• **Work instruction**
The expected response is the full set of records, unchanged.

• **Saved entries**
--- START ---
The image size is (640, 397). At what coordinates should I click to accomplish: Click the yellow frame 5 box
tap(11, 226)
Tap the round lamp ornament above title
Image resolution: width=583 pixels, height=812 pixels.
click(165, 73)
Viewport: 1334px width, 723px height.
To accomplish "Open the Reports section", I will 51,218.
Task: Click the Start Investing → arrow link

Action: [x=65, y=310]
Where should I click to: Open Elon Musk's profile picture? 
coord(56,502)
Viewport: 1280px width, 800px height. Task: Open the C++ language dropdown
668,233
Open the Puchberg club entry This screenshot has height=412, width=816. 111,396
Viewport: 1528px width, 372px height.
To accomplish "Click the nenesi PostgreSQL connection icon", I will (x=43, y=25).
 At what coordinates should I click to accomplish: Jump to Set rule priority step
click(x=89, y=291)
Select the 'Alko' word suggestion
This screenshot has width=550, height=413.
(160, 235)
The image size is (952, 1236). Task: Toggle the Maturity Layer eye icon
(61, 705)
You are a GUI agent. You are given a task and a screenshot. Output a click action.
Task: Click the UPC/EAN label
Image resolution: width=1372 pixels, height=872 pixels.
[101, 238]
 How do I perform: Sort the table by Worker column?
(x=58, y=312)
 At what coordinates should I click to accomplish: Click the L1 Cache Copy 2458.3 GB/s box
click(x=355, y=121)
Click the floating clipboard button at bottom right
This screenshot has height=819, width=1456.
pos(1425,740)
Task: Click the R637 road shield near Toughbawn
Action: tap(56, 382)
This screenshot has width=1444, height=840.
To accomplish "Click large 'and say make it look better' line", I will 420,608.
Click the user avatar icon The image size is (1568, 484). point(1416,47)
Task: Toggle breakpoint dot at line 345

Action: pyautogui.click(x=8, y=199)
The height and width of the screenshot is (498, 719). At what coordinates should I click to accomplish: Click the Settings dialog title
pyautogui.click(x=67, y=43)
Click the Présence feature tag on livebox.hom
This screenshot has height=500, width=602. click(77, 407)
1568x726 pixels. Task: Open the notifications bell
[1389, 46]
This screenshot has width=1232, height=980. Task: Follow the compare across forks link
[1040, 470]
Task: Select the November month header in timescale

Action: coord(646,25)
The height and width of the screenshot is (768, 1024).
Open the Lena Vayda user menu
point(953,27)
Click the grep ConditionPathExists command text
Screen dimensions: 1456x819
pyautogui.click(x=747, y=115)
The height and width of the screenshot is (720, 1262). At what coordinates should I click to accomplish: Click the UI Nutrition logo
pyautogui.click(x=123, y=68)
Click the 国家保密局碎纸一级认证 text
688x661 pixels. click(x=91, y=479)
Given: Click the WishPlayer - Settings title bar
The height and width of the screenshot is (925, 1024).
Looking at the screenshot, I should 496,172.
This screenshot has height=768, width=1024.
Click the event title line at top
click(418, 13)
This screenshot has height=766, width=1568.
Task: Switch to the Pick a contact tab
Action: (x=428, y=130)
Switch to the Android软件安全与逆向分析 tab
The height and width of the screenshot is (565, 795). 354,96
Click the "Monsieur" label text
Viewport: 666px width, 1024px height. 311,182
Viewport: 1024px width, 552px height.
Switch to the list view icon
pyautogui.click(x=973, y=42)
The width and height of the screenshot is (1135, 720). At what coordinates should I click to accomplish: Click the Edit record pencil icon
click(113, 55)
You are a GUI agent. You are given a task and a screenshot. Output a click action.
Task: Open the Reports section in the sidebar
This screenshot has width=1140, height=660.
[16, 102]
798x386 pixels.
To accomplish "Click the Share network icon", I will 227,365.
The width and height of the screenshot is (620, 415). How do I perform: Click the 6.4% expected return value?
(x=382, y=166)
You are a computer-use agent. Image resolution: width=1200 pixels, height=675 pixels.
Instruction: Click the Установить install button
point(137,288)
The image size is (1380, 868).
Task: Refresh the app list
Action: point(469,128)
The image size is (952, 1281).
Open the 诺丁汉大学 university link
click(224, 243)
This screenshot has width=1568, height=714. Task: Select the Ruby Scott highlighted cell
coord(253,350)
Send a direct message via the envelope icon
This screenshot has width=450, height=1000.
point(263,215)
--- END ---
• **Answer box**
The image size is (640, 397). At what coordinates should I click to accomplish: Click the yellow frame 5 box
tap(11, 226)
Tap the round lamp ornament above title
Image resolution: width=583 pixels, height=812 pixels.
click(165, 73)
Viewport: 1334px width, 723px height.
To accomplish "Open the Reports section", I will 51,218.
Task: Click the Start Investing → arrow link

Action: [x=65, y=310]
Where should I click to: Open Elon Musk's profile picture? 
coord(56,502)
Viewport: 1280px width, 800px height. Task: Open the C++ language dropdown
668,233
Open the Puchberg club entry This screenshot has height=412, width=816. 111,396
Viewport: 1528px width, 372px height.
To accomplish "Click the nenesi PostgreSQL connection icon", I will (x=43, y=25).
 At what coordinates should I click to accomplish: Jump to Set rule priority step
click(x=89, y=291)
Select the 'Alko' word suggestion
This screenshot has width=550, height=413.
(160, 235)
The image size is (952, 1236). Task: Toggle the Maturity Layer eye icon
(61, 705)
You are a GUI agent. You are given a task and a screenshot. Output a click action.
Task: Click the UPC/EAN label
Image resolution: width=1372 pixels, height=872 pixels.
[101, 238]
 How do I perform: Sort the table by Worker column?
(x=58, y=312)
 At what coordinates should I click to accomplish: Click the L1 Cache Copy 2458.3 GB/s box
click(x=355, y=121)
Click the floating clipboard button at bottom right
This screenshot has height=819, width=1456.
pos(1425,740)
Task: Click the R637 road shield near Toughbawn
Action: tap(56, 382)
This screenshot has width=1444, height=840.
To accomplish "Click large 'and say make it look better' line", I will 420,608.
Click the user avatar icon The image size is (1568, 484). point(1416,47)
Task: Toggle breakpoint dot at line 345

Action: pyautogui.click(x=8, y=199)
The height and width of the screenshot is (498, 719). At what coordinates should I click to accomplish: Click the Settings dialog title
pyautogui.click(x=67, y=43)
Click the Présence feature tag on livebox.hom
This screenshot has height=500, width=602. click(77, 407)
1568x726 pixels. Task: Open the notifications bell
[1389, 46]
This screenshot has width=1232, height=980. Task: Follow the compare across forks link
[1040, 470]
Task: Select the November month header in timescale

Action: coord(646,25)
The height and width of the screenshot is (768, 1024).
Open the Lena Vayda user menu
point(953,27)
Click the grep ConditionPathExists command text
Screen dimensions: 1456x819
pyautogui.click(x=747, y=115)
The height and width of the screenshot is (720, 1262). At what coordinates should I click to accomplish: Click the UI Nutrition logo
pyautogui.click(x=123, y=68)
Click the 国家保密局碎纸一级认证 text
688x661 pixels. click(x=91, y=479)
Given: Click the WishPlayer - Settings title bar
The height and width of the screenshot is (925, 1024).
Looking at the screenshot, I should 496,172.
This screenshot has height=768, width=1024.
Click the event title line at top
click(418, 13)
This screenshot has height=766, width=1568.
Task: Switch to the Pick a contact tab
Action: (x=428, y=130)
Switch to the Android软件安全与逆向分析 tab
The height and width of the screenshot is (565, 795). 354,96
Click the "Monsieur" label text
Viewport: 666px width, 1024px height. 311,182
Viewport: 1024px width, 552px height.
Switch to the list view icon
pyautogui.click(x=973, y=42)
The width and height of the screenshot is (1135, 720). At what coordinates should I click to accomplish: Click the Edit record pencil icon
click(113, 55)
You are a GUI agent. You are given a task and a screenshot. Output a click action.
Task: Open the Reports section in the sidebar
This screenshot has width=1140, height=660.
[16, 102]
798x386 pixels.
To accomplish "Click the Share network icon", I will 227,365.
The width and height of the screenshot is (620, 415). How do I perform: Click the 6.4% expected return value?
(x=382, y=166)
You are a computer-use agent. Image resolution: width=1200 pixels, height=675 pixels.
Instruction: Click the Установить install button
point(137,288)
The image size is (1380, 868).
Task: Refresh the app list
Action: point(469,128)
The image size is (952, 1281).
Open the 诺丁汉大学 university link
click(224, 243)
This screenshot has width=1568, height=714. Task: Select the Ruby Scott highlighted cell
coord(253,350)
Send a direct message via the envelope icon
This screenshot has width=450, height=1000.
point(263,215)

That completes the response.